Text section

Are American politics absurd enough?

No one’s complained yet, but it’s been weighing on my conscience that I make fun of British politics more often and more joyfully than I make fun of American politics. I have several excuses, all of them true but none of them good enough:

  1. I grew up in the U.S. and spent most of my life there, so its absurdities are less visible to me. Mostly. If you want to see what’s right in front of you, it helps to be an outsider.
  2. Britain wraps its political absurdities in such glorious traditional craziness that it invites satire, from the little loops in the parliamentary cloak room where you can hang your sword, assuming you weren’t in such a hurry that you rushed out without it this morning, to the prayer cards MPs leave on a seat because it’s the only way to reserve one and there aren’t enough to go around. It’s like saying dibs, but infinitely more grown up and bizarre.
  3. U.S. politics (like most—or maybe that’s all—countries’ politics) can be despicable, but most of the time they fail the absurdity test. If I could recommend a change to my fellow Amurr’cans, as Lyndon Johnson used to say, it would be that we cultivate a bit more absurdity in our political lives. It’d be good for us. Both sides of the political spectrum could unite in an effort to eliminate it. And in the midst of fulminating or being depressed about the problems we face, we could share a good laugh at ourselves.

Information shown
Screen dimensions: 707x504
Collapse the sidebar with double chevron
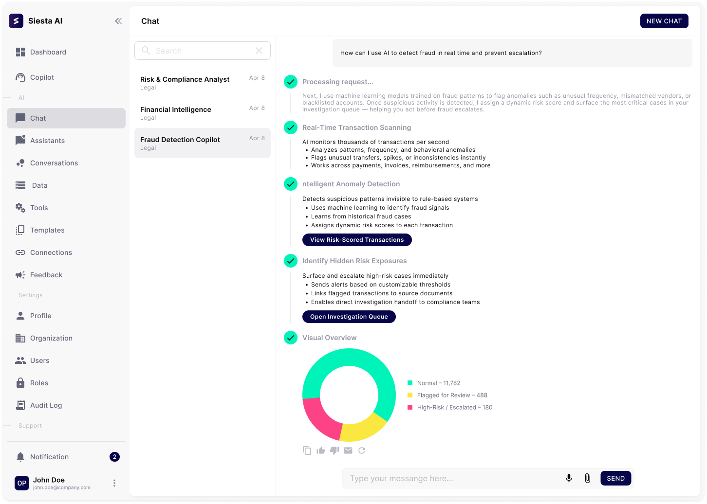[118, 21]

Problems to solve
1. Answer these about the piece on political absurdity, one line each:
(a) In which country did the writer grow up?
(b) Why do MPs leave prayer cards on a seat?
(c) Who used to say "Amurr'cans"?
2. Copy out word for word the passage in the piece on political absurdity that starts with the words "Are American politics" and ends with "be an outsider.".

Results for the exercise
1.
(a) The U.S.
(b) It's the only way to reserve a seat, and there aren't enough to go around.
(c) Lyndon Johnson.

2.
Are American politics absurd enough?

No one’s complained yet, but it’s been weighing on my conscience that I make fun of British politics more often and more joyfully than I make fun of American politics. I have several excuses, all of them true but none of them good enough:

  1. I grew up in the U.S. and spent most of my life there, so its absurdities are less visible to me. Mostly. If you want to see what’s right in front of you, it helps to be an outsider.